**PROBLEM:** Arrange the rows as a JSON list of strings, one string per line with blank lines omitted, covering only the stretch from the line containing "This screenshot has width=768, height=512." through the end of the rows.

(A run of records)
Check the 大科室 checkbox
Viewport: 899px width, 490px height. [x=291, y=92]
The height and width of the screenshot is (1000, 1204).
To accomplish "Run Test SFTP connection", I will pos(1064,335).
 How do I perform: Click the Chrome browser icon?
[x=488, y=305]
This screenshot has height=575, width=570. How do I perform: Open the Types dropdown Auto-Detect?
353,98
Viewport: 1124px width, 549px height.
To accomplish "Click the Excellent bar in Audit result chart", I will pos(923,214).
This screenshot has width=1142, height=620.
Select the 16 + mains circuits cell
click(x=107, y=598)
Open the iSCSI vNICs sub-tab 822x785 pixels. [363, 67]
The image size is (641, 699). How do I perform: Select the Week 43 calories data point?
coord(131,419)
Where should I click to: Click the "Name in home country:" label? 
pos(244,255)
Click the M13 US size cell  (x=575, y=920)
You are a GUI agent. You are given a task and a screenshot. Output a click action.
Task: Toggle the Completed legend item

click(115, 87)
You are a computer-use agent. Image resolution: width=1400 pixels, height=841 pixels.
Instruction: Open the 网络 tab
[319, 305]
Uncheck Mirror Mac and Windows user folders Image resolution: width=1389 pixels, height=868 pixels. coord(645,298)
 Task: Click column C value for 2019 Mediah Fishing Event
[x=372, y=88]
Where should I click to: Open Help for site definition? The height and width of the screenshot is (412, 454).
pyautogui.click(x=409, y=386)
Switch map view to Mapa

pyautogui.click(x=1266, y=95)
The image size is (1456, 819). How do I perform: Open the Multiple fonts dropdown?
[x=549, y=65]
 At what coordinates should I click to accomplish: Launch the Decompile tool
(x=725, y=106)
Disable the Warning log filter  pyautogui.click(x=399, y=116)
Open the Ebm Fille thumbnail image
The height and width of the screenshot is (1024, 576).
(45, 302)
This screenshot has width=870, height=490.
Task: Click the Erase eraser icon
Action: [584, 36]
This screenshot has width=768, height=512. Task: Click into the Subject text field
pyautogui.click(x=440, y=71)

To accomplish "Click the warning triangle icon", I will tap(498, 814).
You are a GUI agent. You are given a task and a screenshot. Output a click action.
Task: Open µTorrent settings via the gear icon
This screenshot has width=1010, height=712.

**RESULT OF THE EXERCISE:**
[
  "This screenshot has width=768, height=512. Task: Click into the Subject text field",
  "pyautogui.click(x=440, y=71)",
  "To accomplish \"Click the warning triangle icon\", I will tap(498, 814).",
  "You are a GUI agent. You are given a task and a screenshot. Output a click action.",
  "Task: Open µTorrent settings via the gear icon",
  "This screenshot has width=1010, height=712."
]